O Tribunal Regional Eleitoral de Santa Catarina (TRE-SC) decretou na quarta-feira (13), por unanimidade, a perda de cargo do vereador Joaquim Denilson da Cruz, de Rio Negrinho, por ele ter trocado o PMDB pelo PSDB sem apresentar justa causa, conforme exige a Resolução do TSE 22.610/2007.
A Corte determinou ainda a comunicação dessa decisão à presidência da Câmara Municipal para que, no prazo de dez dias, dê posse à 1ª suplente do PMDB, Sirlene Aparecida Kanopk Pruess. Joaquim Cruz pode recorrer da decisão ao Tribunal Superior Eleitoral (TSE).
Na ação apresentada ao TER-SC, o diretório municipal do PMDB afirmou que o vereador mudou de legenda em outubro do ano passado sem justificativa plausível, pois foi “bastante privilegiado” e chegou a ser líder de bancada, e saiu devido a interesses políticos pessoais.

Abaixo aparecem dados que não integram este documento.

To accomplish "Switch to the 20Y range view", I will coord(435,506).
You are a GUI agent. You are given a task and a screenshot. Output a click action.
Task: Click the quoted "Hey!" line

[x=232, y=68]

Cruz declarou, por sua vez, que sofreu perseguição por “ser visto pelos principais dirigentes do partido como uma verdadeira ameaça” e pediu o reconhecimento dessa alegação como justa causa para a desfiliação.
O relator do caso, desembargador Eládio Torret Rocha, disse que as provas do processo demonstram que o projeto político do vereador em disputar um cargo majoritário nas Eleições 2012 provocou conflitos com os planos do PMDB e a troca de partido.
Para o desembargador, os problemas internos invocados como justa causa por Joaquim Cruz foram motivados “por condutas partidárias inapropriadas do próprio requerido, fundadas em meros interesses pessoais de projeção política futura”.
“Oportuno notar, ademais, que os membros do partido limitaram-se a externar manifestações de censura e repúdio de natureza política, sem transbordar para assaques à esfera íntima e particular do requerido”, destacou o relator, concluindo, assim, pela inexistência de justa causa e votando pela perda do cargo.
A íntegra da decisão está no Acórdão nº 26.582.